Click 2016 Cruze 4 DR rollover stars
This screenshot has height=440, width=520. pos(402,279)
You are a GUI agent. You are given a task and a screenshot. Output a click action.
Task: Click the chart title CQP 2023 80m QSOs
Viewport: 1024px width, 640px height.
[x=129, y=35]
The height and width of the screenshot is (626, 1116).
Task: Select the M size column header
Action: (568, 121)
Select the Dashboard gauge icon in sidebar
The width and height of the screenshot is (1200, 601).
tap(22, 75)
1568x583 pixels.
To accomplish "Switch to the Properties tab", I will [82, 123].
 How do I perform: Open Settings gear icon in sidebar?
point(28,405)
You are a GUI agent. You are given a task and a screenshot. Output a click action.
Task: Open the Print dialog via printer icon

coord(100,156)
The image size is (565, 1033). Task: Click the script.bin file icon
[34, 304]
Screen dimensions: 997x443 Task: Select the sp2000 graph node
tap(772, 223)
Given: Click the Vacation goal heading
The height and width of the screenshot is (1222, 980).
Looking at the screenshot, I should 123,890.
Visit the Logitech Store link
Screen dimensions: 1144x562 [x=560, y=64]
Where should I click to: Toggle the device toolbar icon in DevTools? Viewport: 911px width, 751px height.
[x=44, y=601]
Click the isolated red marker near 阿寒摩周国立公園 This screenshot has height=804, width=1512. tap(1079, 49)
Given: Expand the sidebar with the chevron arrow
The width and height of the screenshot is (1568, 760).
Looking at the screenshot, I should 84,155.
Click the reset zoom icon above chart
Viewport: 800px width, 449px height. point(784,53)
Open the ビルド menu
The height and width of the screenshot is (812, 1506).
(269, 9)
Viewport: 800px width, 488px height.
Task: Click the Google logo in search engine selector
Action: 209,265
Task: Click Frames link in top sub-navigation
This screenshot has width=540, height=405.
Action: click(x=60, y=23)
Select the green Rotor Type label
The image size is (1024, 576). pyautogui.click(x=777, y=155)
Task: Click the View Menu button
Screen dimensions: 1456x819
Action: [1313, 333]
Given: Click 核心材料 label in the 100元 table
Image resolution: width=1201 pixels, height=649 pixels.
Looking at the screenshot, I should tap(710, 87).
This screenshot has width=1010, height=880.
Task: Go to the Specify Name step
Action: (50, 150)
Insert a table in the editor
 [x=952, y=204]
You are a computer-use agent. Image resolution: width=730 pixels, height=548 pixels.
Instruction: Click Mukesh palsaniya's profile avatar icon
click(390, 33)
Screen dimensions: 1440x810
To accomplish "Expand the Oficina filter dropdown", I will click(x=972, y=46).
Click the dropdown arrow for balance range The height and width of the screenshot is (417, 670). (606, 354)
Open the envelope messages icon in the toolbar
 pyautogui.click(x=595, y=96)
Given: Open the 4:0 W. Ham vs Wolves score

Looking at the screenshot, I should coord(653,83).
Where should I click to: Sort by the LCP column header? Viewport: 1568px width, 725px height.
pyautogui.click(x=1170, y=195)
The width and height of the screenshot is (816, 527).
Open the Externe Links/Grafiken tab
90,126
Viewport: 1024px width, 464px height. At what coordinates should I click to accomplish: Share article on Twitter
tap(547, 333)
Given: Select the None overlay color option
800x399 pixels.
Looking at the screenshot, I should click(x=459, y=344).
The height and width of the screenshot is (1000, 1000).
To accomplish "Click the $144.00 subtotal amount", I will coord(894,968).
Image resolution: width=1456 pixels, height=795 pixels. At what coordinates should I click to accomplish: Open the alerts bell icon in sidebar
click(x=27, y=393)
****
How to complete this task:
The lines from the one holding "800x399 pixels." through the end of the listing above are to be written out exactly, both ends included, and no others.

Answer to the problem:
800x399 pixels.
Looking at the screenshot, I should click(x=459, y=344).
The height and width of the screenshot is (1000, 1000).
To accomplish "Click the $144.00 subtotal amount", I will coord(894,968).
Image resolution: width=1456 pixels, height=795 pixels. At what coordinates should I click to accomplish: Open the alerts bell icon in sidebar
click(x=27, y=393)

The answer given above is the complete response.